• Extracted text
Holmes’ article explores the importance of customer reviews in the modern retail industry. She begins by admitting that nowadays, retailers dedicate more time and effort than ever to the commentary on shopping experience left by their customers. The author points to the fact that modern e-commerce websites discourage anonymous commenters from leaving reviews in order to eliminate so-called ‘sock puppets’ who have an agenda. Holmes (2016) emphasizes the importance of negative reviews and notes that they help to effectively respond to complaints. The author also discusses various strategies used by online retailers to encourage their customers to leave reviews.
In order to support her arguments, the journalist refers to the Deloitte 2016 Holiday Survey with a sample size of 5, 000 customers (Holmes, 2016). The findings of the study show that “66% of shoppers who research online say they read customer reviews on websites” (Holmes, 2016, para. 3). The author cites chief executive of PowerReviews who suggests that only 4% of shoppers leave reviews (Holmes, 2016). Another sources cited to justify the importance of online product reviews is a study conducted by Northwestern University’s Spiegel Digital and Database Research Center in 2015 (Holmes, 2016). The study reveals that verified customers leave an average rating of 4.34 in their reviews, whereas an average rating from an anonymous buyer is only 3.89 (Holmes, 2016).
There are many strategies used by online retailers for encouraging their customers to leave reviews and make them more useful for potential buyers. According to Holmes (2016), Target allows sorting reviews by different categories such as “’ease of assembly’ for furniture, or ‘design’ for home décor items” (para. 17). The retailer also simplifies voting for its shoppers, thereby allowing them to participate in classifying other people’s reviews as ‘helpful’ or ‘not helpful’ (Holmes, 2016).
Another strategy that should be adopted by other e-commerce websites is a customer loyalty program launched by Zappos. The retailer rewards its customers for feedback by granting them 100 points for participation, which is “the same number of points a shopper gets for spending $10” (Holmes, 2016, para. 12). This useful strategy indicates that the company treats reviews and recommendations left by its customers as an asset rather than a liability.
Word-of-mouth (WOM) in the context of e-commerce is an important factor that can influence consumer behavior to a great extent. In order to assess how consumer communities react on reviews left by other buyers, it is necessary to explore the relationship between positive reviews to negative reviews ratio and purchase decisions. A research study assessing relative proportions of reviews and how they affect the credibility of a website and buying habits of online shoppers would provide invaluable insights into concrete experiences of customers. Furthermore, such study would be useful for e-commerce companies that do not know how to better present WOM communication on their websites.
The paper has helped to better understand the influence of product reviews on consumer behavior. It was shown that many customers make their informed decisions on new purchases based on electronic WOM.
Holmes, E. (2016). When shopping online, can you trust the reviews? The Wall Street Journal. Web.

• Problem set
**1.** Name every company or organization mentioned in the text on online customer reviews.
**2.** Copy out the wording of each of the records word for word, omitting the pictures.
The text above and the records that come next were taken from unrelated sources.

Word and element locating entries:
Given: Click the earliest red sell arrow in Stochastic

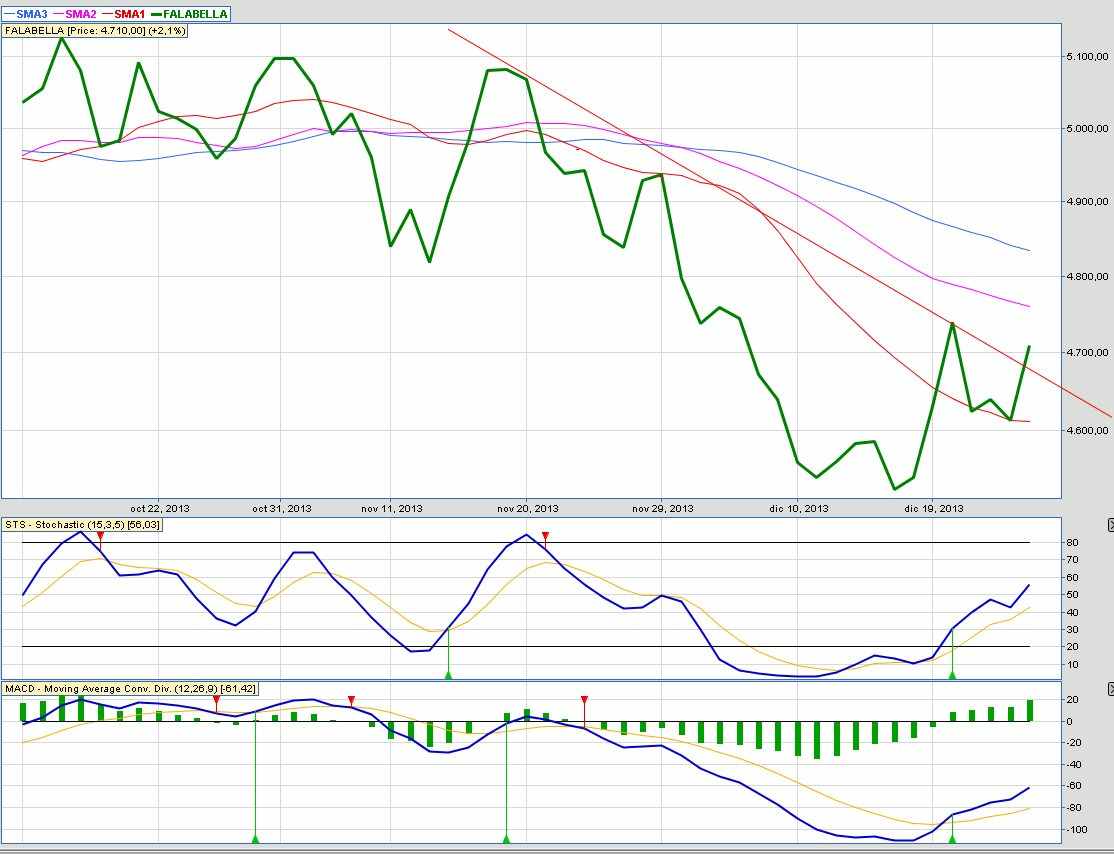Looking at the screenshot, I should pyautogui.click(x=100, y=537).
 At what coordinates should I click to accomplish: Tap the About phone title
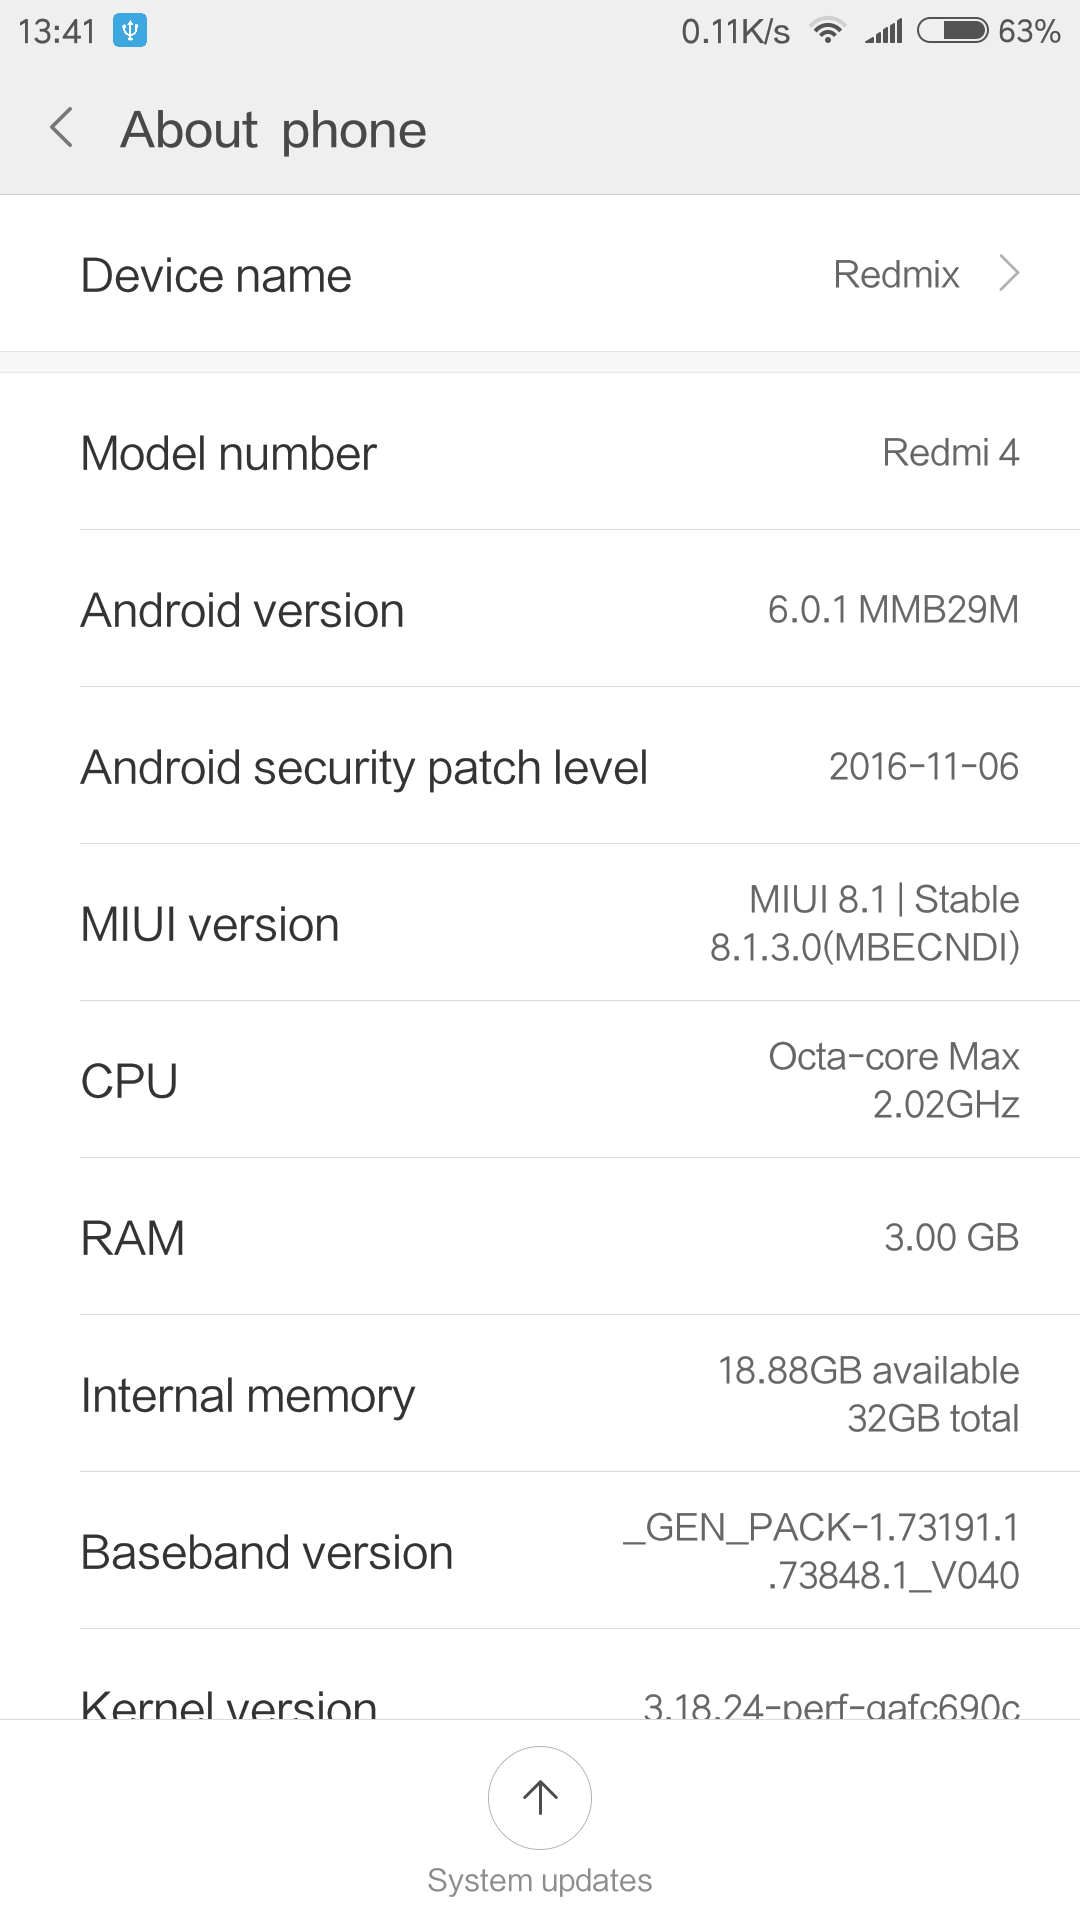pos(273,130)
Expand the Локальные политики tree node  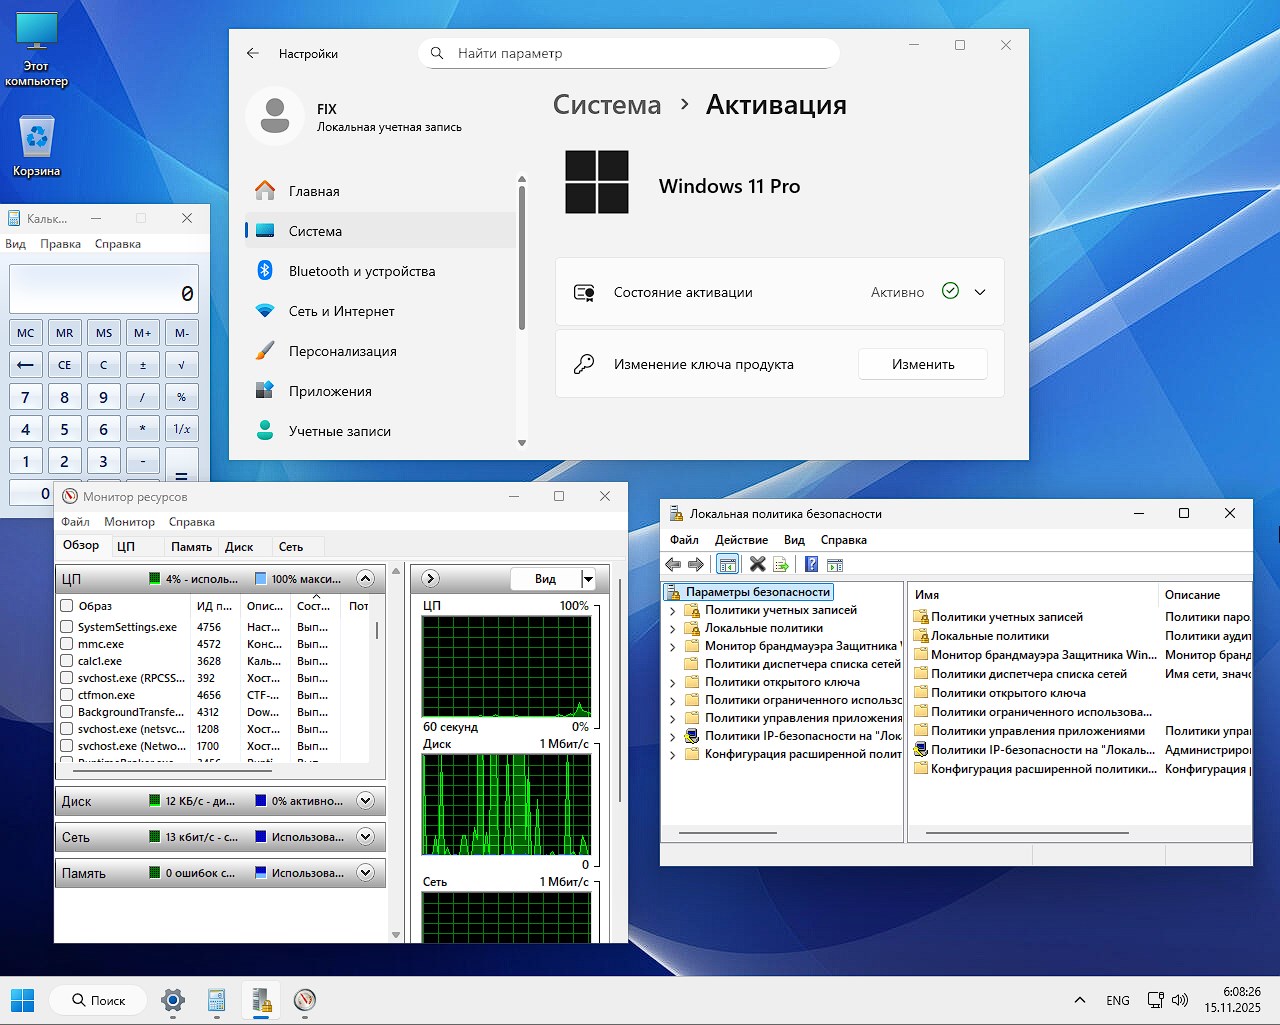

• The solutions
**1.** Deloitte, PowerReviews, Northwestern University's Spiegel Digital and Database Research Center, Target, Zappos, The Wall Street Journal

**2.**
Given: Click the earliest red sell arrow in Stochastic

Looking at the screenshot, I should pyautogui.click(x=100, y=537).
 At what coordinates should I click to accomplish: Tap the About phone title
pos(273,130)
Expand the Локальные политики tree node  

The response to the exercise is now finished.